Leaving the images out, output each entry below exactly.
BEGIN DATA RECORDS
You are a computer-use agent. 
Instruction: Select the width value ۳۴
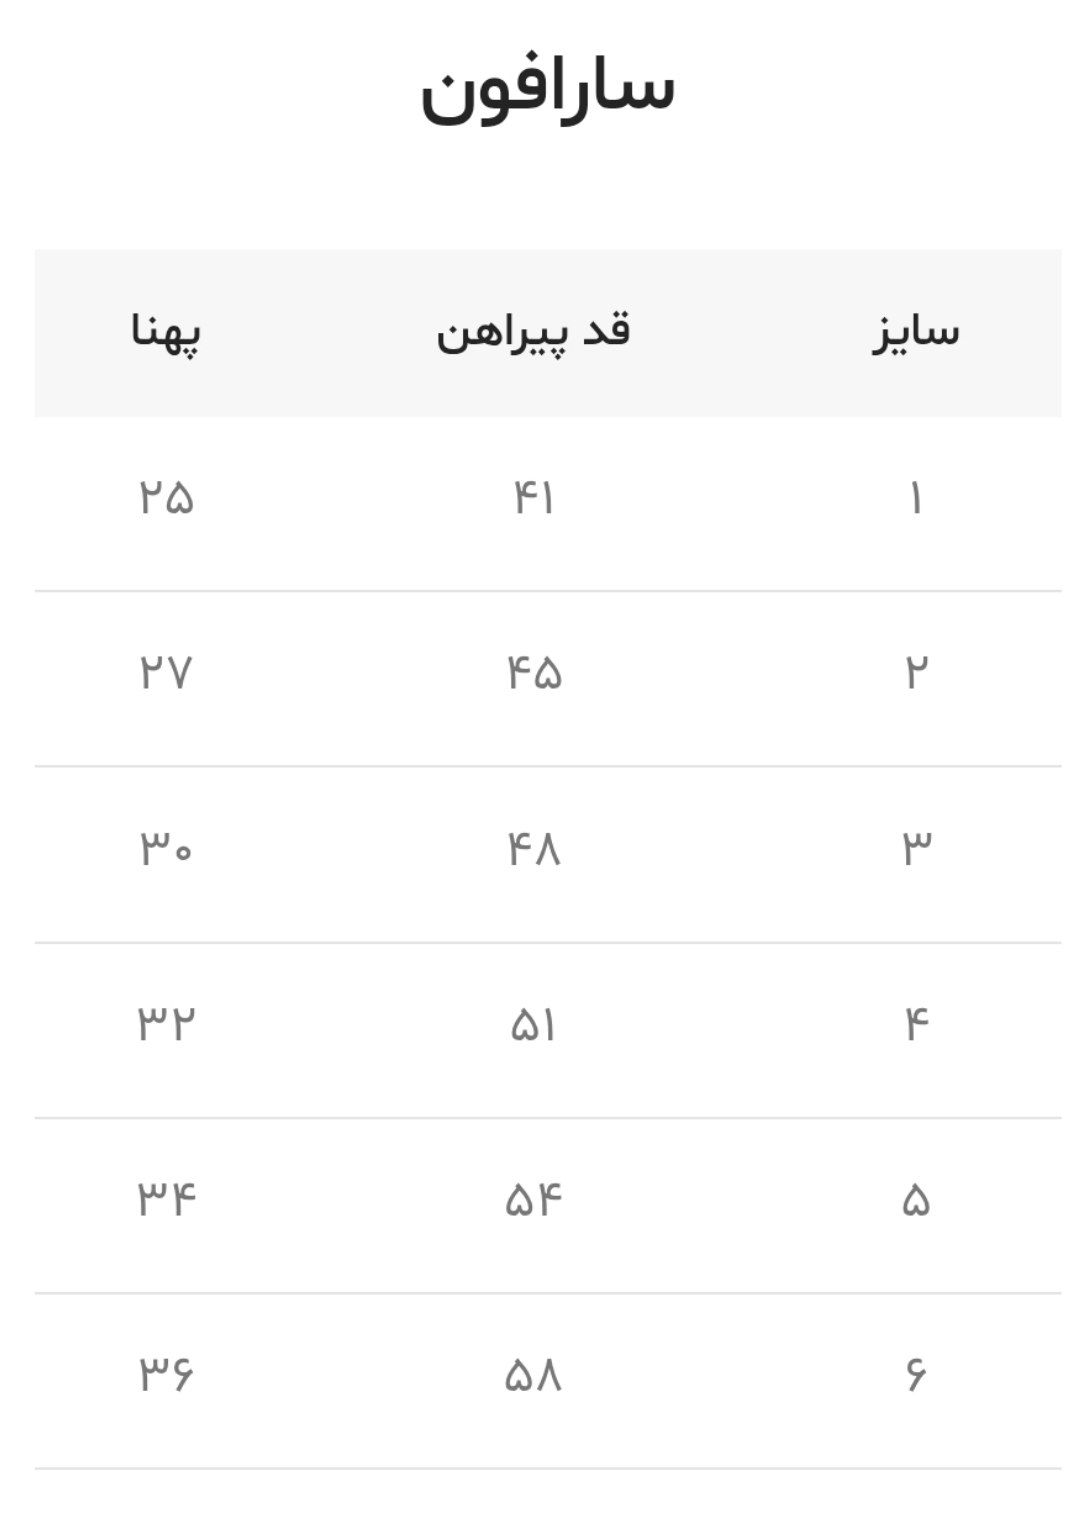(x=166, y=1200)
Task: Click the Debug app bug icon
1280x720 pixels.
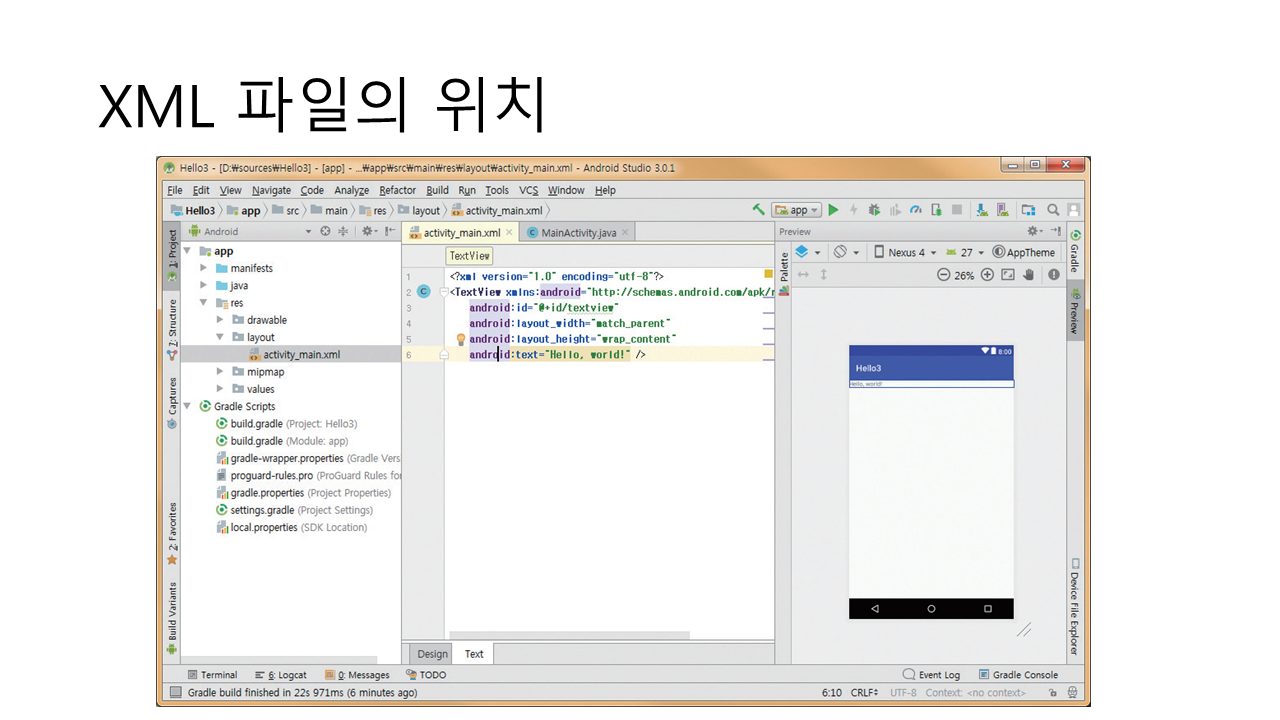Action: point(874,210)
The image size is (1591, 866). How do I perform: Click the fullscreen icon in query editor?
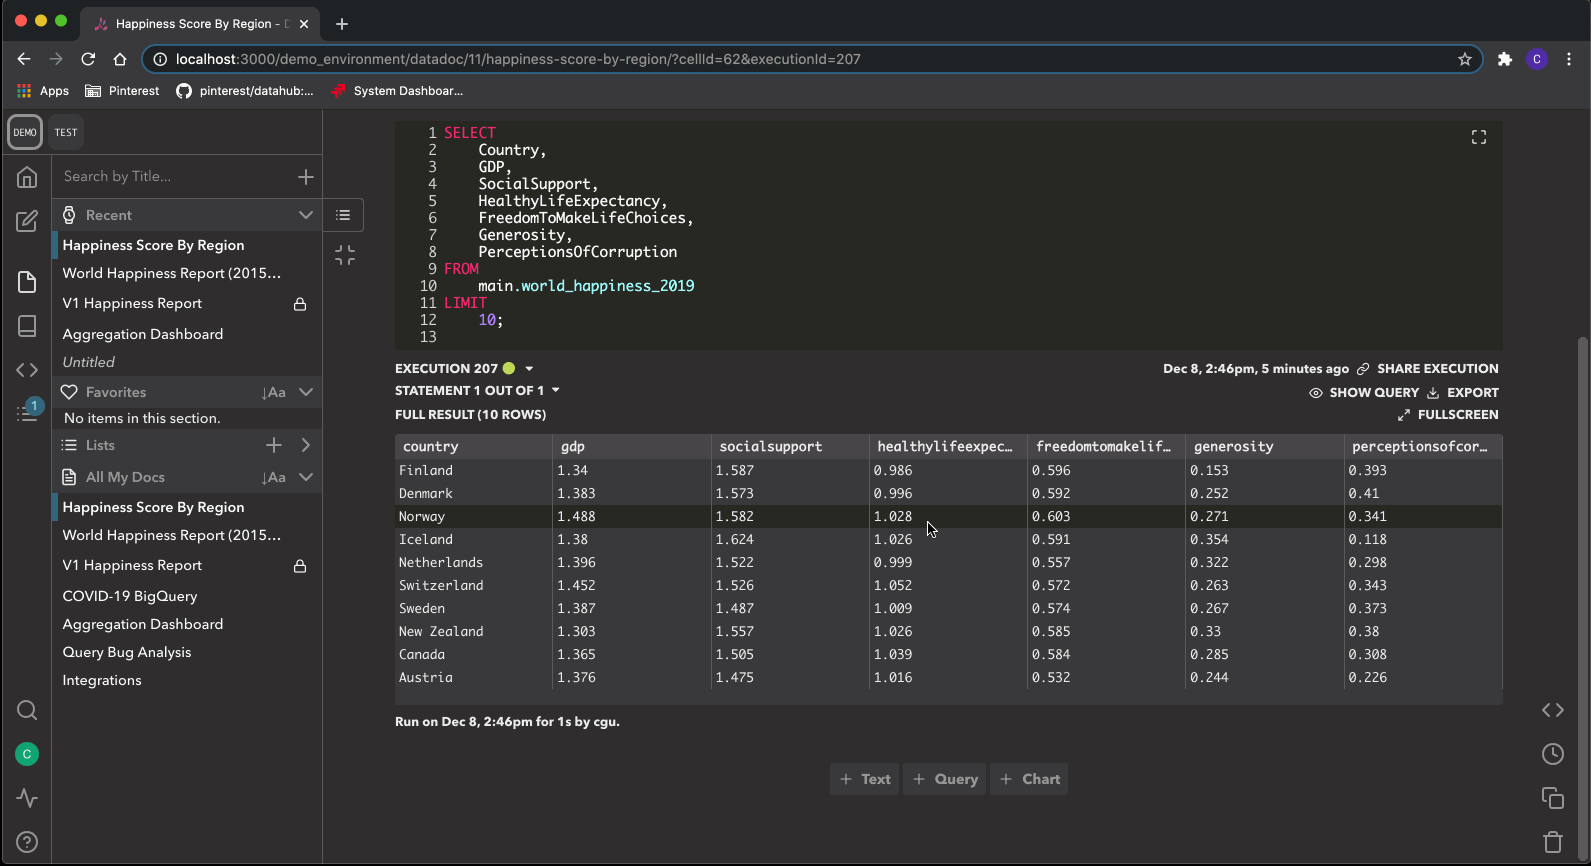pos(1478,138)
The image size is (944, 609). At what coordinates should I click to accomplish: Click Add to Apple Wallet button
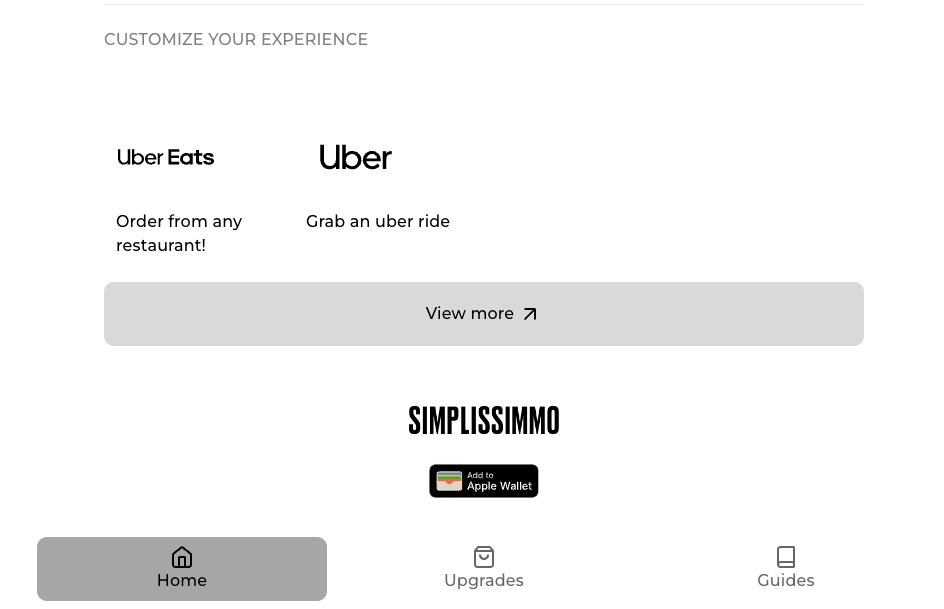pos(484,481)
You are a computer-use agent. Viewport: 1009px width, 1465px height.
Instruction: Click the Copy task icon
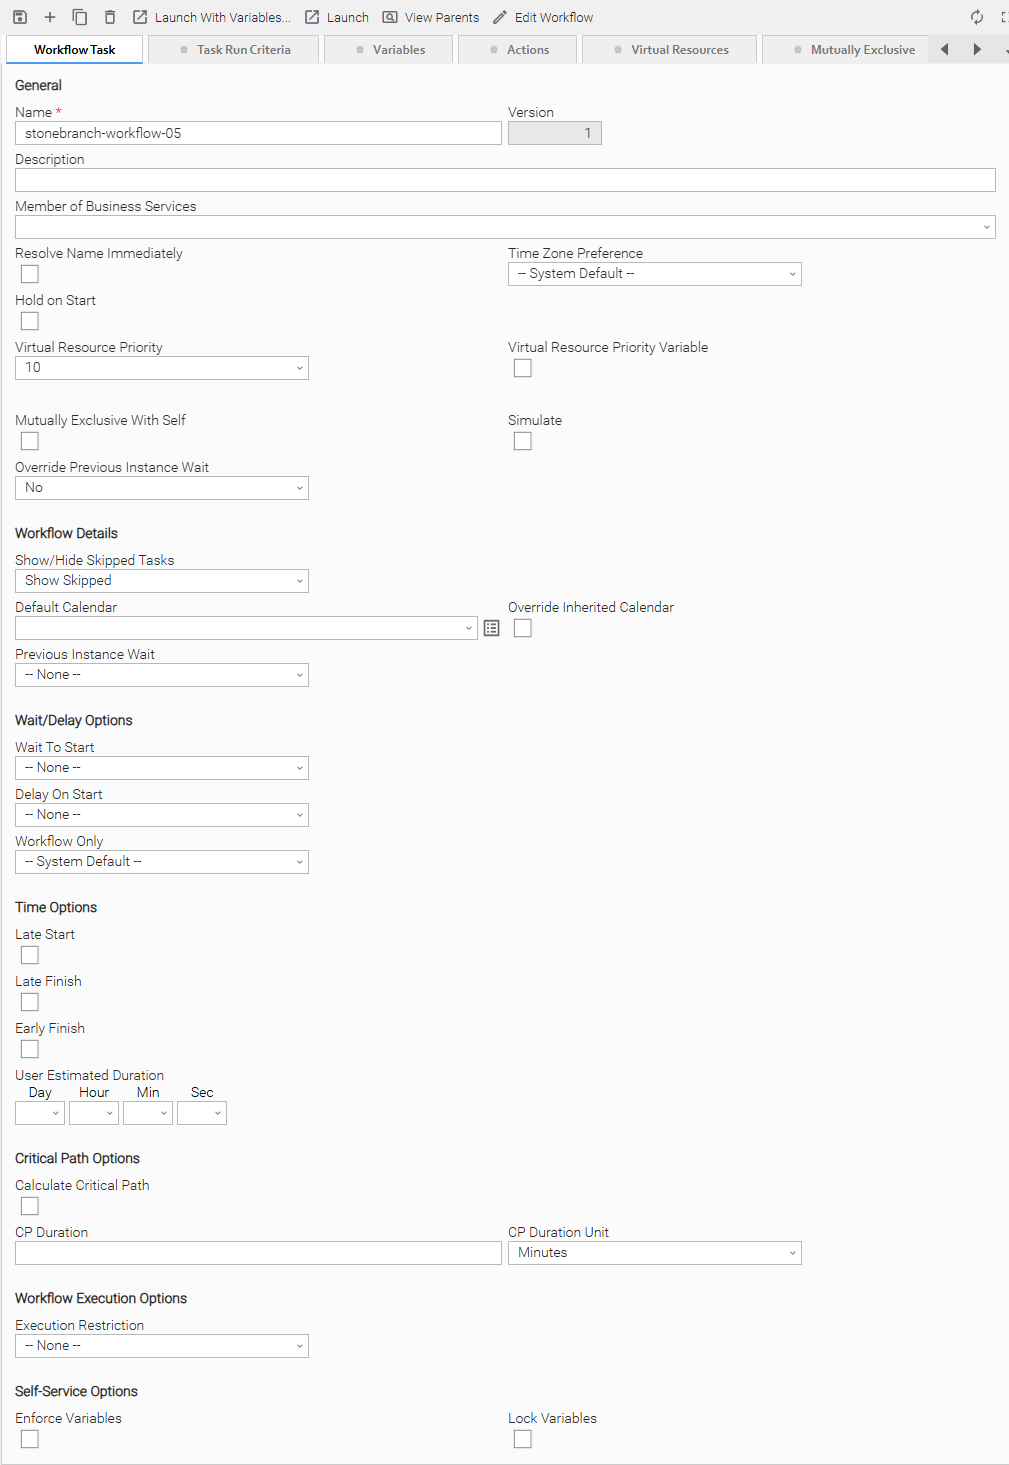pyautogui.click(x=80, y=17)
END DATA RECORDS
▶ _ANSWER FOR THIS EXERCISE_
You are a computer-use agent. 
Instruction: Select the width value ۳۴
(x=166, y=1200)
Task: Click the Debug app bug icon
1280x720 pixels.
Action: point(874,210)
The image size is (1591, 866). How do I perform: Click the fullscreen icon in query editor?
pos(1478,138)
The image size is (944, 609). At what coordinates should I click to accomplish: Click Add to Apple Wallet button
pos(484,481)
You are a computer-use agent. Viewport: 1009px width, 1465px height.
Instruction: Click the Copy task icon
pyautogui.click(x=80, y=17)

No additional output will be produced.